Published online by Cambridge University Press: 05 July 2018
Some genetic models for Lower Proterozoic gold- and uranium-bearing pyritic conglomerates favour a modified placer origin in which low levels of atmospheric oxygen are used to account for the survival of uraninite and pyrite. There are many difficulties with such models—for example magnetite is absent in the ore-bearing horizons although it is stable in anoxic conditions, while it is abundant in over- and under-lying strata. Compact and porous pyrite grains are not in hydraulic equivalence and the deposits lack a normal detrital heavy-mineral assemblage. Moreover uranium and gold show evidence of diagenetic remobilization, the uranium becoming associated with secondary titaniferous phases and uranium and gold being enriched in reduzate facies sediments.

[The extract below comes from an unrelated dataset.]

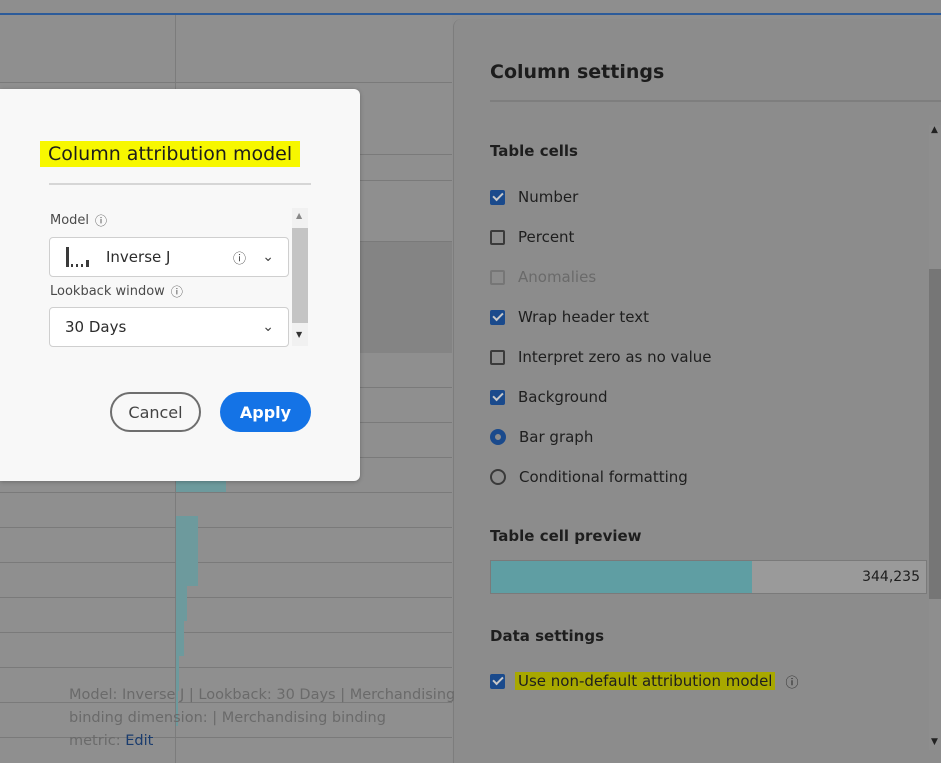  I want to click on apply-button: Apply, so click(266, 412).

New evidence concerning the genesis of the deposits is derived from a clast of ferric iron clay thought to represent a precursor sediment of the Witwatersrand Basin. Reworking of such clays and transport of a magnetite and ferric clay assemblage with subsequent sulphidation, could account for the porous pyrites, the absence of magnetite and the lack of hydraulic equivalence of the mineral grains in the conglomerates. The presence of oxygen, as indicated by the ferric iron clasts, would account for the evidence of mobility of uranium and of gold and would enhance their extraction from source rocks; particularly the release of gold from a precursor auriferous iron formation source. It is suggested that some aspects of the genesis of uranium deposits of the Witswatersrand and Elliot Lake may be similar to those of the Phanerozoic ‘Roll Front’ ores involving interaction between oxidizing uraniferous groundwaters and previously sulphidized and reduzate facies sediments.